== Given task ==
Please copy the items below, substituting "desktop assistant" for every "computer-use agent" and leaving everything else as it is.

## START

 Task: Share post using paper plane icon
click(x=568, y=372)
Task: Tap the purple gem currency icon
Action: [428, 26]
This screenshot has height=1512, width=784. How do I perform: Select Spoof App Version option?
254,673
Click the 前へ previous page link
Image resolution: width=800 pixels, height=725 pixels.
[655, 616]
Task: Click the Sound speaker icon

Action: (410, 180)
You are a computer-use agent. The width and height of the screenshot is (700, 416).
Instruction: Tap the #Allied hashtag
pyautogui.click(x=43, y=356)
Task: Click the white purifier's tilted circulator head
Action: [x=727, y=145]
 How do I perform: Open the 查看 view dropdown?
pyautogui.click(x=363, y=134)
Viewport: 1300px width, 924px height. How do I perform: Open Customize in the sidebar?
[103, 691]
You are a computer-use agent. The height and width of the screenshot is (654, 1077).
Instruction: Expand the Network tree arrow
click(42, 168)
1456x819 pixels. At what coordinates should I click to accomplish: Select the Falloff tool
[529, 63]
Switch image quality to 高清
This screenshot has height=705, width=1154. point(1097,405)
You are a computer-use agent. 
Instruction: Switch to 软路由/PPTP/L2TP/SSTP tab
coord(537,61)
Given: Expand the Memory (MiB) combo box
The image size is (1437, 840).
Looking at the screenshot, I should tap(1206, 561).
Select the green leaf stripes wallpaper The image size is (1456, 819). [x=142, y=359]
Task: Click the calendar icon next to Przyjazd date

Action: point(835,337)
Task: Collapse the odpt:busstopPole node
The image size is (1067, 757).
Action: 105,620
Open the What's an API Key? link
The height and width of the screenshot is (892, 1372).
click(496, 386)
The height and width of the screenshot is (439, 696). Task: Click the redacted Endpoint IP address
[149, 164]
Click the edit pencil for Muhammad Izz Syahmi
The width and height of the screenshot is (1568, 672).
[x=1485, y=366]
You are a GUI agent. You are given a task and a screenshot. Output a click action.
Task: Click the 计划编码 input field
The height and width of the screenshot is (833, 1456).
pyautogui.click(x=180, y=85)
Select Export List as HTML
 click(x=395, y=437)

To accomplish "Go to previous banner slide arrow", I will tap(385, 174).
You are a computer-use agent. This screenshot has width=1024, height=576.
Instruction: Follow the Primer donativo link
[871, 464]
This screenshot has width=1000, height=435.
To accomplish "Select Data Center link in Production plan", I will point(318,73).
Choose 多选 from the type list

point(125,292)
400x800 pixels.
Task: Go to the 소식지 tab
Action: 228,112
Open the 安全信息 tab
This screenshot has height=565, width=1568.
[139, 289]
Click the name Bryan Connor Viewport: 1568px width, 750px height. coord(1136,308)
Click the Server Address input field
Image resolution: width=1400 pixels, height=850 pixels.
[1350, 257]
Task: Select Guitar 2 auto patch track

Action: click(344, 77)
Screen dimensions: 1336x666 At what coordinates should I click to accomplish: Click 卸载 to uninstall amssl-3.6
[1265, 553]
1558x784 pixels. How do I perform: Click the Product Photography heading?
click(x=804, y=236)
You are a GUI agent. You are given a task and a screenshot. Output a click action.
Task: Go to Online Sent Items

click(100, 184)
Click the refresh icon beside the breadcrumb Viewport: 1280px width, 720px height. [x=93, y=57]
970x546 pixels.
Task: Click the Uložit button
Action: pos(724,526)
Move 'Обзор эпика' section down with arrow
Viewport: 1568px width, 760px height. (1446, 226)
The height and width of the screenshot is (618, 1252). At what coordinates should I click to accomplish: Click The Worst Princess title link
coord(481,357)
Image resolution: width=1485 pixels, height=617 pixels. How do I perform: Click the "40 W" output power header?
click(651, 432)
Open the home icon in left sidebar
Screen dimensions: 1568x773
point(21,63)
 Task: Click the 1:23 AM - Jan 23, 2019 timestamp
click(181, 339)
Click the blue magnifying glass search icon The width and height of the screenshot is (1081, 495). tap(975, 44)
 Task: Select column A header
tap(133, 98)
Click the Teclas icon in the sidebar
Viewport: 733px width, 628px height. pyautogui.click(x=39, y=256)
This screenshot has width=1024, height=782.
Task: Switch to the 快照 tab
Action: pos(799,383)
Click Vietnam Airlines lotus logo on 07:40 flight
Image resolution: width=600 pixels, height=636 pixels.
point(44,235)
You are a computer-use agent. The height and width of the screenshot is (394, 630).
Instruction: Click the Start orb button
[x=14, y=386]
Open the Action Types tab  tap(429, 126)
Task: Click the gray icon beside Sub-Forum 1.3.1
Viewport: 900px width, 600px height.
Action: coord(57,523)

## END

== Response to this exercise ==
 Task: Share post using paper plane icon
click(x=568, y=372)
Task: Tap the purple gem currency icon
Action: [428, 26]
This screenshot has height=1512, width=784. How do I perform: Select Spoof App Version option?
254,673
Click the 前へ previous page link
Image resolution: width=800 pixels, height=725 pixels.
[655, 616]
Task: Click the Sound speaker icon

Action: (410, 180)
You are a desktop assistant. The width and height of the screenshot is (700, 416).
Instruction: Tap the #Allied hashtag
pyautogui.click(x=43, y=356)
Task: Click the white purifier's tilted circulator head
Action: [x=727, y=145]
 How do I perform: Open the 查看 view dropdown?
pyautogui.click(x=363, y=134)
Viewport: 1300px width, 924px height. How do I perform: Open Customize in the sidebar?
[103, 691]
You are a desktop assistant. The height and width of the screenshot is (654, 1077).
Instruction: Expand the Network tree arrow
click(42, 168)
1456x819 pixels. At what coordinates should I click to accomplish: Select the Falloff tool
[529, 63]
Switch image quality to 高清
This screenshot has height=705, width=1154. point(1097,405)
You are a desktop assistant. 
Instruction: Switch to 软路由/PPTP/L2TP/SSTP tab
coord(537,61)
Given: Expand the Memory (MiB) combo box
The image size is (1437, 840).
Looking at the screenshot, I should tap(1206, 561).
Select the green leaf stripes wallpaper The image size is (1456, 819). [x=142, y=359]
Task: Click the calendar icon next to Przyjazd date

Action: point(835,337)
Task: Collapse the odpt:busstopPole node
The image size is (1067, 757).
Action: 105,620
Open the What's an API Key? link
The height and width of the screenshot is (892, 1372).
click(496, 386)
The height and width of the screenshot is (439, 696). Task: Click the redacted Endpoint IP address
[149, 164]
Click the edit pencil for Muhammad Izz Syahmi
The width and height of the screenshot is (1568, 672).
[x=1485, y=366]
You are a GUI agent. You are given a task and a screenshot. Output a click action.
Task: Click the 计划编码 input field
The height and width of the screenshot is (833, 1456).
pyautogui.click(x=180, y=85)
Select Export List as HTML
 click(x=395, y=437)

To accomplish "Go to previous banner slide arrow", I will tap(385, 174).
You are a desktop assistant. This screenshot has width=1024, height=576.
Instruction: Follow the Primer donativo link
[871, 464]
This screenshot has width=1000, height=435.
To accomplish "Select Data Center link in Production plan", I will point(318,73).
Choose 多选 from the type list

point(125,292)
400x800 pixels.
Task: Go to the 소식지 tab
Action: 228,112
Open the 安全信息 tab
This screenshot has height=565, width=1568.
[139, 289]
Click the name Bryan Connor Viewport: 1568px width, 750px height. coord(1136,308)
Click the Server Address input field
Image resolution: width=1400 pixels, height=850 pixels.
[1350, 257]
Task: Select Guitar 2 auto patch track

Action: click(344, 77)
Screen dimensions: 1336x666 At what coordinates should I click to accomplish: Click 卸载 to uninstall amssl-3.6
[1265, 553]
1558x784 pixels. How do I perform: Click the Product Photography heading?
click(x=804, y=236)
You are a GUI agent. You are given a task and a screenshot. Output a click action.
Task: Go to Online Sent Items

click(100, 184)
Click the refresh icon beside the breadcrumb Viewport: 1280px width, 720px height. [x=93, y=57]
970x546 pixels.
Task: Click the Uložit button
Action: pos(724,526)
Move 'Обзор эпика' section down with arrow
Viewport: 1568px width, 760px height. (1446, 226)
The height and width of the screenshot is (618, 1252). At what coordinates should I click to accomplish: Click The Worst Princess title link
coord(481,357)
Image resolution: width=1485 pixels, height=617 pixels. How do I perform: Click the "40 W" output power header?
click(651, 432)
Open the home icon in left sidebar
Screen dimensions: 1568x773
point(21,63)
 Task: Click the 1:23 AM - Jan 23, 2019 timestamp
click(181, 339)
Click the blue magnifying glass search icon The width and height of the screenshot is (1081, 495). tap(975, 44)
 Task: Select column A header
tap(133, 98)
Click the Teclas icon in the sidebar
Viewport: 733px width, 628px height. pyautogui.click(x=39, y=256)
This screenshot has width=1024, height=782.
Task: Switch to the 快照 tab
Action: pos(799,383)
Click Vietnam Airlines lotus logo on 07:40 flight
Image resolution: width=600 pixels, height=636 pixels.
point(44,235)
You are a desktop assistant. The height and width of the screenshot is (394, 630).
Instruction: Click the Start orb button
[x=14, y=386]
Open the Action Types tab  tap(429, 126)
Task: Click the gray icon beside Sub-Forum 1.3.1
Viewport: 900px width, 600px height.
Action: coord(57,523)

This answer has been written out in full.